37 Finally, Mr Wilson refers to the fact that Oz Minerals had foreshadowed, and has apparently filed, a cross-claim against its auditors, although it appears that the cross-claim has not yet been served. Mr Wilson suggests that the group members will be deprived of the opportunity of sharing in the outcome of that possible cross-claim. That, it seems to me, involves a misapprehension. The cross-claim, as I apprehend it, would be a claim for indemnity in respect of the claim made by the group members. There is no prospect that the cross-claim, as propounded, would result in a net gain to Oz Minerals. If the cross-claim were pursued, it would be for recovery of only the amount paid pursuant to the settlement. That would then, of course, compensate current shareholders, a matter that was the subject of Mr Wilson's complaint.
38 As I have said, whether or not Mr Wilson has in fact suffered a substantial loss is not something that can be investigated at this stage. It would have been open to Mr Wilson to opt out of the settlement if he wished to pursue his own claim, but he has elected not to do so. In the circumstances, I do not consider that the matters raised by Mr Wilson are such as should stand in the way of approval of the settlement.
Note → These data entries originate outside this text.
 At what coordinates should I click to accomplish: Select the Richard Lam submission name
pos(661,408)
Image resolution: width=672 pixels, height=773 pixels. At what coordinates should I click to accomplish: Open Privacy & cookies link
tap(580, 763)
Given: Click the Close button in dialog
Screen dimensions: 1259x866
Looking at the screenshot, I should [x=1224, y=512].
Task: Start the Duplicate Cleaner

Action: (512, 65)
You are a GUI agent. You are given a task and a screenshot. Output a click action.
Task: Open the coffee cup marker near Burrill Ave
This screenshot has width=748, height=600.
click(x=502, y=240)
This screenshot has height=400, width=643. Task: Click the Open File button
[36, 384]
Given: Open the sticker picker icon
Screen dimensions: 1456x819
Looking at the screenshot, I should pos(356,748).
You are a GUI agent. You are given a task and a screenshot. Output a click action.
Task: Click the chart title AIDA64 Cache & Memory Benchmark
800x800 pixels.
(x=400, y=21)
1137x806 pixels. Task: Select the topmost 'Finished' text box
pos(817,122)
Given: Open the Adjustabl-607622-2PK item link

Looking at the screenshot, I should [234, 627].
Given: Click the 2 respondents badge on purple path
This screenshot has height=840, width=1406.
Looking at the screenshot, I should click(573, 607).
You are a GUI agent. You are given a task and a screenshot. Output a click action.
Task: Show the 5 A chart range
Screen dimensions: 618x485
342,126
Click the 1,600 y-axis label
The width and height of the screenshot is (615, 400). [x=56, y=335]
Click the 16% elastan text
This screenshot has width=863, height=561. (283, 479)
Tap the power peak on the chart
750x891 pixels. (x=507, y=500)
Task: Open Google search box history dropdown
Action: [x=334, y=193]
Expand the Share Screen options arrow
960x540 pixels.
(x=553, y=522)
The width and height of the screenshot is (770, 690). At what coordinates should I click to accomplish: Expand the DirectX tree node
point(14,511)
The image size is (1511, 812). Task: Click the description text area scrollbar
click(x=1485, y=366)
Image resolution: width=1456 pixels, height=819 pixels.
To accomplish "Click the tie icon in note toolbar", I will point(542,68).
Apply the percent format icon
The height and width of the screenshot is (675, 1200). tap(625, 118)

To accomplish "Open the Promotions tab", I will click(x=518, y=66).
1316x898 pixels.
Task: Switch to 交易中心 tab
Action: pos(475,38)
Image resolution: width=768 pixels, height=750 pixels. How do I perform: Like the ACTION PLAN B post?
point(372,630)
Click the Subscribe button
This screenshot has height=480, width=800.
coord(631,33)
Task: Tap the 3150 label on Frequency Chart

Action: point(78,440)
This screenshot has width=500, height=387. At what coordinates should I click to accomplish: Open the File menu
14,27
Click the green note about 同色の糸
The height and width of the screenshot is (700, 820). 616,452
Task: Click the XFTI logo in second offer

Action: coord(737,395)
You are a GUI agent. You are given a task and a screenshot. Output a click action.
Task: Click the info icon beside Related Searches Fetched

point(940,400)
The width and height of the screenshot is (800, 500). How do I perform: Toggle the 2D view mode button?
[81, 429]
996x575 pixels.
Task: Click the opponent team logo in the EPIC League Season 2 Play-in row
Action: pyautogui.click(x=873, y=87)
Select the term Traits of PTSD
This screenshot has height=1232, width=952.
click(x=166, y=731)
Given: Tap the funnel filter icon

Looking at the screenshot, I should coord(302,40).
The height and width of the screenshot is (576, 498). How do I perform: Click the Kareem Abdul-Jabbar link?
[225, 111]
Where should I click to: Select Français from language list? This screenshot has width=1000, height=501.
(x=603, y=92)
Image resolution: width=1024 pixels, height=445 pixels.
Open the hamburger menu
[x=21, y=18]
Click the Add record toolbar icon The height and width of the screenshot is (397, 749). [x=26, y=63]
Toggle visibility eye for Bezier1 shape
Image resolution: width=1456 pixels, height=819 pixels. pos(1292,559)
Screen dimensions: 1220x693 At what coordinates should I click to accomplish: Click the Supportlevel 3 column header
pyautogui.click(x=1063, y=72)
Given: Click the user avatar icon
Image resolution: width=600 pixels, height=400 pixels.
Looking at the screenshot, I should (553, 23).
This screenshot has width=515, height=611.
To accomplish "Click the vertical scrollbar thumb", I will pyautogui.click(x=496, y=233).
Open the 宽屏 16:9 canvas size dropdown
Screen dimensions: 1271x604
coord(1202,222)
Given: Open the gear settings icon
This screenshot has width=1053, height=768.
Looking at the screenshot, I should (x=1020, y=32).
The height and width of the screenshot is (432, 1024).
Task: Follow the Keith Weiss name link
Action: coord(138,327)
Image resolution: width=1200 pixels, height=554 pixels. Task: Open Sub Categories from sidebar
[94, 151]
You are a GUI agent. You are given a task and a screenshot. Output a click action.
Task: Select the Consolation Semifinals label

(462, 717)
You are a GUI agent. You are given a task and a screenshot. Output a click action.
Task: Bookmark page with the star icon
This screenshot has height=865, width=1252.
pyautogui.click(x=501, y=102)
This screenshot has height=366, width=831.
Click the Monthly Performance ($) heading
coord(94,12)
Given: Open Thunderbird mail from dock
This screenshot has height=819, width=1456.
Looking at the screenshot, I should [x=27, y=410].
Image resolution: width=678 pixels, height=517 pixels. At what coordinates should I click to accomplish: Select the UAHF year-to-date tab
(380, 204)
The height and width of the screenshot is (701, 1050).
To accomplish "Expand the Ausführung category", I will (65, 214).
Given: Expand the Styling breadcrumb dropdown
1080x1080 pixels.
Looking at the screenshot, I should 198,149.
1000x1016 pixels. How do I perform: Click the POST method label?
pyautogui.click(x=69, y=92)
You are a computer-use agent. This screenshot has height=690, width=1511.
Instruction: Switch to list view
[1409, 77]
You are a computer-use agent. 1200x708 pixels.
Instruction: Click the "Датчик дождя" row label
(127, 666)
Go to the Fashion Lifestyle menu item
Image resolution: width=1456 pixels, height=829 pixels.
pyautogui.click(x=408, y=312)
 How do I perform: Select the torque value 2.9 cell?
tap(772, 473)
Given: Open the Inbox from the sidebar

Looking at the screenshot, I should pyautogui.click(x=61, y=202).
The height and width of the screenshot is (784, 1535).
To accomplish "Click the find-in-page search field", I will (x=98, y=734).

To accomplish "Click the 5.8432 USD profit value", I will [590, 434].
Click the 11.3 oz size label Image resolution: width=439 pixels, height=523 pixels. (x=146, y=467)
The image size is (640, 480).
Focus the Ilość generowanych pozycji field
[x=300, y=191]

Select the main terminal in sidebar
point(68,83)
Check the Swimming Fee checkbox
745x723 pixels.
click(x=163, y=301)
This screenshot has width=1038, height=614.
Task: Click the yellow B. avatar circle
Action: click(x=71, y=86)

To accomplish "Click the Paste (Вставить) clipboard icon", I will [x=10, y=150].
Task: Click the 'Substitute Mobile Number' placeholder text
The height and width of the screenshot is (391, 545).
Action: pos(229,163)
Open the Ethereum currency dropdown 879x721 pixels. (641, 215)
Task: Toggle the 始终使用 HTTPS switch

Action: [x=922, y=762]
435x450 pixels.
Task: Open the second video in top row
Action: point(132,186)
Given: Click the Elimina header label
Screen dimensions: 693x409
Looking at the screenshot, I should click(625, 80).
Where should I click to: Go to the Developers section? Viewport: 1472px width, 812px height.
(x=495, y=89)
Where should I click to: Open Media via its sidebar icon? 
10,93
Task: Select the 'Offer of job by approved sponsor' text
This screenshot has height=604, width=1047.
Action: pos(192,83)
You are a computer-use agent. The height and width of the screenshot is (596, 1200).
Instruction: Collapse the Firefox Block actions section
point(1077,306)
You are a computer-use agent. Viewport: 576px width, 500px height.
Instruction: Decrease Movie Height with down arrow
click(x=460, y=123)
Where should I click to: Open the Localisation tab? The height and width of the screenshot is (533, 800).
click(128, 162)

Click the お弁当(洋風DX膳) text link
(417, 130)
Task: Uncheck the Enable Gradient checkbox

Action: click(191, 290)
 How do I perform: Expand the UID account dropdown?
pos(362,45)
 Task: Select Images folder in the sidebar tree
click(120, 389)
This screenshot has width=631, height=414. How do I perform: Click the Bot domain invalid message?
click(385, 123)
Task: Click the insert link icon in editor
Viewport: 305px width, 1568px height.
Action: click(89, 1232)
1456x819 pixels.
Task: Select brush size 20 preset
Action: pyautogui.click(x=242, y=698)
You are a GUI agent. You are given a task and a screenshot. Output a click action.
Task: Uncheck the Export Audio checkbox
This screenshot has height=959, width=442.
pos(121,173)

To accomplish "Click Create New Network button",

39 Both proceedings have been brought to settlement at an early stage, in that, while the pleadings have closed and the issues formulated, there has been no discovery. The evidence indicates that discovery could be very extensive, bearing in mind the difficulties that arise in relation to the possible need to prove the state of mind of all group members. There is no doubt that both proceedings would involve complex legal and factual issues. The settlement has been reached after a mediation and hard-fought negotiations on all sides. Oz Minerals' participation in the settlement is on the basis that it does not admit liability and maintains its position, that if the proceedings were to continue, it would defend all of the claims. The parties have been represented throughout by very experienced counsel and solicitors and, as I have said, formal written opinions have been provided by senior and junior counsel indicating their belief that the settlement is fair and reasonable. They have also expressed their opinions that the manner of distribution of the settlement moneys is fair and reasonable. In those circumstances, I propose to accede to the applications made in each proceeding. It follows from a consideration of the matters to which I have referred, that approval of the proposed settlements should be given under s 33V.
I certify that the preceding thirty-nine (39) numbered paragraphs are a true copy of the Reasons for Judgment herein of the Honourable Justice Emmett.